EXERCISE DETAILS: Reproduce each of the following items word for word, keeping every line unchanged.

Items from a dataset:
▶
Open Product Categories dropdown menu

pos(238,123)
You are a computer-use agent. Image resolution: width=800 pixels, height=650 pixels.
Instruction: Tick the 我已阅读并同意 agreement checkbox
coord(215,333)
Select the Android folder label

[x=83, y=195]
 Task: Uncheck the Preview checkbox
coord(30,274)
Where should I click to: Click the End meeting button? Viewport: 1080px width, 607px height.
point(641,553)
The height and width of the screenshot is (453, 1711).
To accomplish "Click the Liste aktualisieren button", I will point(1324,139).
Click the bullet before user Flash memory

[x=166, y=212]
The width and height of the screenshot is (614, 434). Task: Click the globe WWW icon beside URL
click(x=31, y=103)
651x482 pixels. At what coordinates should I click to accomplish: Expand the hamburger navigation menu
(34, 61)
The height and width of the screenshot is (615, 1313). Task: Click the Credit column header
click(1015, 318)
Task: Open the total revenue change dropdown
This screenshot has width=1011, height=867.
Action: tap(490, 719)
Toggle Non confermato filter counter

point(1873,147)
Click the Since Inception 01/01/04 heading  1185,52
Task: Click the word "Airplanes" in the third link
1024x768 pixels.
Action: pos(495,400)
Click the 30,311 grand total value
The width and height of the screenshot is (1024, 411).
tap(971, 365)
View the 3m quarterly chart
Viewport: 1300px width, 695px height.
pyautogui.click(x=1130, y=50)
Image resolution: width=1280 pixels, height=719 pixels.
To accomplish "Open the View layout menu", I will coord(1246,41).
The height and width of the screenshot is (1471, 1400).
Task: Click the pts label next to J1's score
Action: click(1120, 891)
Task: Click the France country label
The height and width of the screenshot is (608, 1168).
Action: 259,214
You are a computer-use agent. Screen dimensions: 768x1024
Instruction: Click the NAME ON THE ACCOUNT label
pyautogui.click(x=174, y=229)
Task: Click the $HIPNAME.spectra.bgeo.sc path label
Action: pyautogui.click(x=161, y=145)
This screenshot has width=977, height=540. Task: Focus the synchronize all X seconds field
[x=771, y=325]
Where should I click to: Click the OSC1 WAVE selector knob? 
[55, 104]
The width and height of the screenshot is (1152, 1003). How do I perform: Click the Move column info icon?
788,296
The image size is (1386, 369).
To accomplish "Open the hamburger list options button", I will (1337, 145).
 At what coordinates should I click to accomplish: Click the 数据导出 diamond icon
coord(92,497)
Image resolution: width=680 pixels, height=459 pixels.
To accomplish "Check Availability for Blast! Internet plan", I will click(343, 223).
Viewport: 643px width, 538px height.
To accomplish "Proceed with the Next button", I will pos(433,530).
◀
ANSWER FOR THIS EXERCISE:
Open Product Categories dropdown menu

pos(238,123)
You are a computer-use agent. Image resolution: width=800 pixels, height=650 pixels.
Instruction: Tick the 我已阅读并同意 agreement checkbox
coord(215,333)
Select the Android folder label

[x=83, y=195]
 Task: Uncheck the Preview checkbox
coord(30,274)
Where should I click to: Click the End meeting button? Viewport: 1080px width, 607px height.
point(641,553)
The height and width of the screenshot is (453, 1711).
To accomplish "Click the Liste aktualisieren button", I will point(1324,139).
Click the bullet before user Flash memory

[x=166, y=212]
The width and height of the screenshot is (614, 434). Task: Click the globe WWW icon beside URL
click(x=31, y=103)
651x482 pixels. At what coordinates should I click to accomplish: Expand the hamburger navigation menu
(34, 61)
The height and width of the screenshot is (615, 1313). Task: Click the Credit column header
click(1015, 318)
Task: Open the total revenue change dropdown
This screenshot has width=1011, height=867.
Action: tap(490, 719)
Toggle Non confermato filter counter

point(1873,147)
Click the Since Inception 01/01/04 heading  1185,52
Task: Click the word "Airplanes" in the third link
1024x768 pixels.
Action: pos(495,400)
Click the 30,311 grand total value
The width and height of the screenshot is (1024, 411).
tap(971, 365)
View the 3m quarterly chart
Viewport: 1300px width, 695px height.
pyautogui.click(x=1130, y=50)
Image resolution: width=1280 pixels, height=719 pixels.
To accomplish "Open the View layout menu", I will coord(1246,41).
The height and width of the screenshot is (1471, 1400).
Task: Click the pts label next to J1's score
Action: click(1120, 891)
Task: Click the France country label
The height and width of the screenshot is (608, 1168).
Action: 259,214
You are a computer-use agent. Screen dimensions: 768x1024
Instruction: Click the NAME ON THE ACCOUNT label
pyautogui.click(x=174, y=229)
Task: Click the $HIPNAME.spectra.bgeo.sc path label
Action: pyautogui.click(x=161, y=145)
This screenshot has width=977, height=540. Task: Focus the synchronize all X seconds field
[x=771, y=325]
Where should I click to: Click the OSC1 WAVE selector knob? 
[55, 104]
The width and height of the screenshot is (1152, 1003). How do I perform: Click the Move column info icon?
788,296
The image size is (1386, 369).
To accomplish "Open the hamburger list options button", I will (1337, 145).
 At what coordinates should I click to accomplish: Click the 数据导出 diamond icon
coord(92,497)
Image resolution: width=680 pixels, height=459 pixels.
To accomplish "Check Availability for Blast! Internet plan", I will click(343, 223).
Viewport: 643px width, 538px height.
To accomplish "Proceed with the Next button", I will pos(433,530).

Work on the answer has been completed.